Yum! – Okonomiyaki recipe

The days of cooking with cabbage have changed. No longer is it just for shredding in coleslaw or boiling with potatoes; there are other great uses for this nutritious veggie.

First, what makes cabbage so nutritious?  Well, it is a good source of sinigrin which has been shown to aid in cancer prevention.  High in vitamins C and A, cabbage also has impressive amounts of polyphenols (phytonutrient antioxidants), which protect your body against inflammation.  Additionally, cabbage provides cardiovascular support by assisting with cholesterol reduction.

Last year, I came across this amazing recipe courtesy of one of my favorite food sites, Food52.  I’ve adapted the Okonomiyaki (pronunciation can be heard here) to make it just right for our family and will share with you the modified version.  This recipe has become a staple in our house due to its fantastic taste, easy preparation, and kid-friendly nature.

Okonomiyaki Derived

We make this as a main course served alongside salad, but you can also make these little pancakes as an appetizer.  They taste best when warm off of the stove, so if you do make them as an appetizer, you’ll want to save the cooking until right before your guests arrive.

Now on to creating the yum…

Rinse your cabbage head after you peel off and discard the 1st layer of leaves.  (These are typically beaten up and grimy from the grocery store.)  Look for organic cabbage so as to avoid chemicals and maximize health benefits from this meal. (Try to use organic ingredients throughout each of your recipes for the best results – for your health and for the taste.)
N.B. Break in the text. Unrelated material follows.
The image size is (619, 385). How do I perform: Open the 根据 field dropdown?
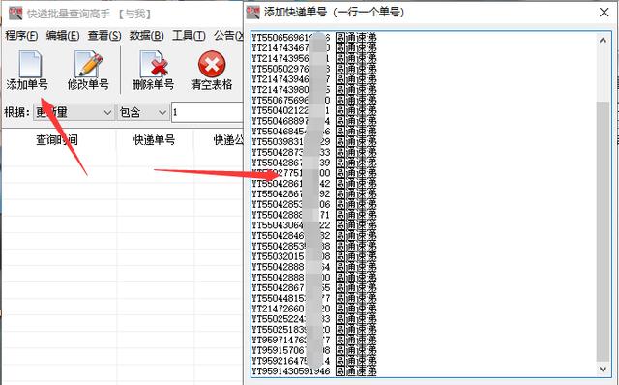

Now slice down one side of the cabbage.  You’ll get shreds that will look like this:

Cabbage Sliced

Depending on the size of the cabbage, I usually use ½-¾ of a cabbage head which typically yields 4 cups.  You don’t have to be exact here.  The more cabbage you use, the more crunchy the cake.  (Don’t worry, though, if you do use too much – you can always add an extra beaten egg to the mix when complete.)
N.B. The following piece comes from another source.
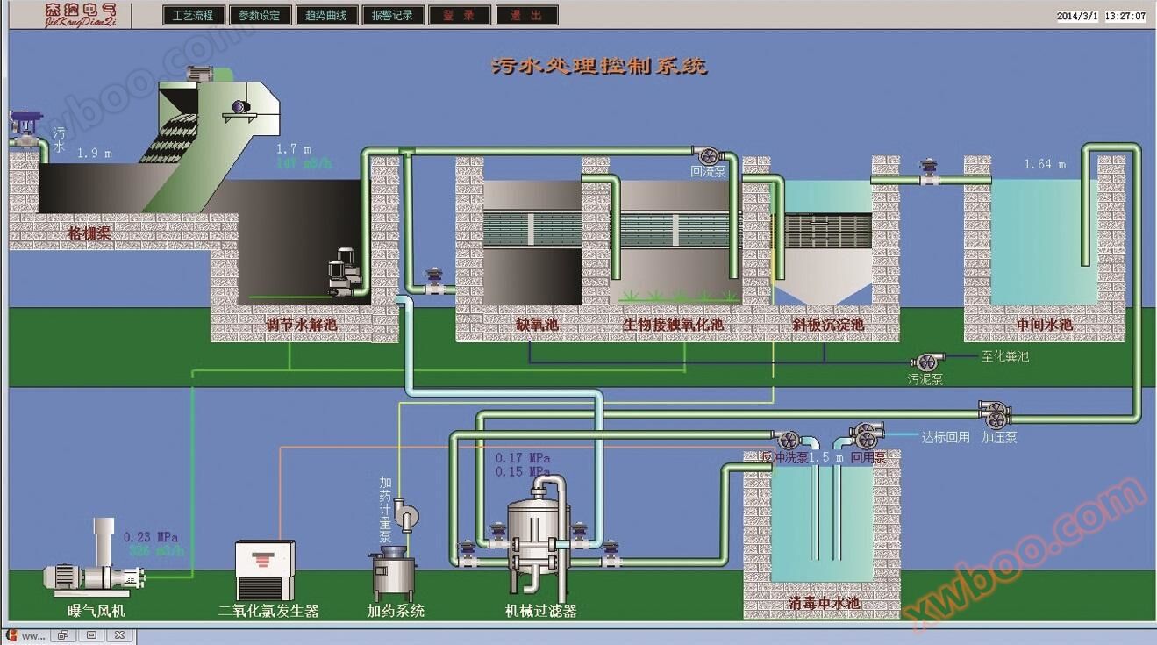
Task: Select the 机械过滤器 mechanical filter tank
Action: point(538,535)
Now in a separate large mixing bowl, whisk together eggs, soy sauce and sesame oil.  Gradually add in flour until incorporated.  (I haven’t tried it, but I imagine you could use whole wheat flour or another flour type if so desired.)


Begin to fold in cabbage.

Slice scallions.   HIP TIP:  Use your kitchen shears to trim the scallions directly into your bowl.  Quick and easy!

Mix scallions and cabbage until combined.

Completed Mixture

Warm up sunflower oil over medium-high heat in a pan.  Stir the mixture one more time to make sure the liquids have not separated at the bottom of the bowl – keep this in mind while sautéing.  Once hot, ladle the batter into the skillet.   I typically fit 2-3 pancakes into one medium-sized pan.


Cook for 3 minutes or so per side until golden brown.

Once they come out of the pan, put on a plate lined with paper towels and press them lightly to remove any excess oil.  Keep them warm by covering them as the other batches are prepared.

As the batches proceed to cook, you can make the sauce by mixing the mayo with the soy sauce.  I eyeball it instead of using the exact measurements, so feel free to play with the ratio to achieve your desired taste. Also, throw the sesame seeds into your toaster oven and lightly toast.  Once done, these can be sprinkled over the finished pancakes or put in a bowl so each person can control how much they want.

A quick picture before we devoured our latest batch.

Okonomiyaki 1

The cakes will be deliciously crunchy.  Leftovers?  I doubt it, but if so, wrap in the refrigerator so they can be warmed up in your toaster oven the next day.  Itadakimas (bon appetit)!


Makes ~20 pancakes – Feeds 3-4 people as main course



  • 5 large eggs
  • 1 teaspoon organic soy sauce
  • 1 teaspoon sesame oil
  • 1/3 cup all-purpose flour
  • 4 cups organic cabbage, sliced into shreds
  • 1 bunch of scallions
  • Organic Sunflower oil for frying
  • 2-3 tablespoons Sesame seeds


  • ½ cup of organic mayonnaise
  • 2 tablespoons organic soy sauce


  1. Rinse and shred cabbage into a bowl.
  2. In a large mixing bowl, whisk together eggs, soy sauce and sesame oil.  Gradually add in flour until incorporated.
  3. Fold in cabbage and sliced scallion bunch.
  4. Warm up sunflower oil over medium-high heat in a pan.  Once hot, ladle the batter into the skillet.   Cook the pancakes for 3 minutes or so per side until golden brown.
  5. As pancakes cook, prepare the sauce by mixing the mayonnaise with the soy sauce in a separate bowl.  Also, lightly toast the sesame seeds.
  6. Keep pancakes covered to stay warm.  Serve with sesame seeds and sauce on the side.